In a nutshell, [by people withdrawing their savings] Serbia has sawed off the branch it sits on. In order for people to understand the relationship citizens of Serbia have with the banking sector, they need to understand what happened here seven years ago when two-thirds of the bank’s assets were withdrawn. And, as it happens, politicians try to tell citizens that nothing has changed.

But, of course, everything has changed. So, the ownership structure in the banking sector is now different, and not only from the perspective of ownership, but also from the structure of the strategic ownership and the international ownership. Seventy-five per cent of banks here are also found in the European Union. Also, the way banks do business has also changed.
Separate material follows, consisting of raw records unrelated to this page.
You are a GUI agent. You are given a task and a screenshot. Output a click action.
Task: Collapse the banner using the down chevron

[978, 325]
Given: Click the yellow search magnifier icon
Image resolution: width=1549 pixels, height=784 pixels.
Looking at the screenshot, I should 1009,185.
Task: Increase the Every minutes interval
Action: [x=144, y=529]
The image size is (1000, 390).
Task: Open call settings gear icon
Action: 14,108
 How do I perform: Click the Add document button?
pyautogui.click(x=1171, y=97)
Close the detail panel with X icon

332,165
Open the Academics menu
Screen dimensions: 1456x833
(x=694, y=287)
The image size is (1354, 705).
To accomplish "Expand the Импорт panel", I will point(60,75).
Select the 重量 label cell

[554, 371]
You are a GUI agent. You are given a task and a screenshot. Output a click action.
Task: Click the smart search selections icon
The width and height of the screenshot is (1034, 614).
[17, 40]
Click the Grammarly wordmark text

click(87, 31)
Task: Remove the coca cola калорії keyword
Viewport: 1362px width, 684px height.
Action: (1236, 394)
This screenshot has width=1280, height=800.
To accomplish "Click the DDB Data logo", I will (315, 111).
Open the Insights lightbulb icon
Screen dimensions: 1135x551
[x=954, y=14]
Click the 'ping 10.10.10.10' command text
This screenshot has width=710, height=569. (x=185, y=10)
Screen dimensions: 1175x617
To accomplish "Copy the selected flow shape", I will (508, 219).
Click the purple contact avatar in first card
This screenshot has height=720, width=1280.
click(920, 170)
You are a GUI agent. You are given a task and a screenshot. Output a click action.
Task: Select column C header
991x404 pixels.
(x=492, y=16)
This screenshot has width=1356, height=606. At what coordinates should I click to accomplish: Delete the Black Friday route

Again, in order for foreigners to understand why more savings have been withdrawn in Serbia than in other countries, they have to understand everything these people and this country have gone through.

Q. MINIMUM RESERVE REQUIREMENTS: Is there need for NBS to raise further the mandatory reserves on foreign currency deposits that banks have to maintain in dinars? Has the latest NBS move in this direction yielded enough support for the dinar?

A. Taking into account what is going on at present, all countries in the region are lowering their mandatory reserves requirements. I wouldn’t automatically dismiss that possibility, but given that no one can tell how long the tribulations on the international financial markets and global commerce will go on, I am, even if we were to do something, leaning more towards lowering it nominally and for a longer period of time.

Once again, we are nowhere close to considering raising the minimum reserves requirement, but exclusively considering to maybe lower it down the road. But, of course, we need to be very careful if we were to do this. Given what’s been going on in countries in the region, I am quite concerned about the state that some countries in the region find themselves in, compared to two months ago. Even though, looking at our adequacy of capital and liquidity, we are much, much better prepared compared to many countries in the region, once the crisis sets in deeper – despite it being a largely psychological phenomenon. We are very, very concerned that what is going on in the countries in the region will have a spill-over effect in our banking sector.

Q. BALANCE OF PAYMENTS: The IMF has repeatedly said that Serbia needs to expand its export base in order to cut its trade gap that widened 42% year-on-year through September, and hence its current account deficit. Strengthening dinar currency, however, does not stimulate Serbia's exports. Your comment?

A. For some people the dinar has crossed over a certain psychological limit, but even exporters will agree that it’s better for the dinar to remain on a stronger level. If the rate were the only thing factoring in on the exporting base then Serbia would probably over the past 40 years have become a world champion in terms of exports, because in no other country has the local currency fluctuated as significantly as it did in Serbia during the 90s. So, obviously there’s a lot of different things that can and should be done.

I am concerned whether, under the pressure of all these tribulations on the foreign exchange market at present, efficiency will be improved and whether the number of employees will be reduced – as that is the real measure that will improve the efficiency of our commerce and not the rate, which minimally affects one country’s exports.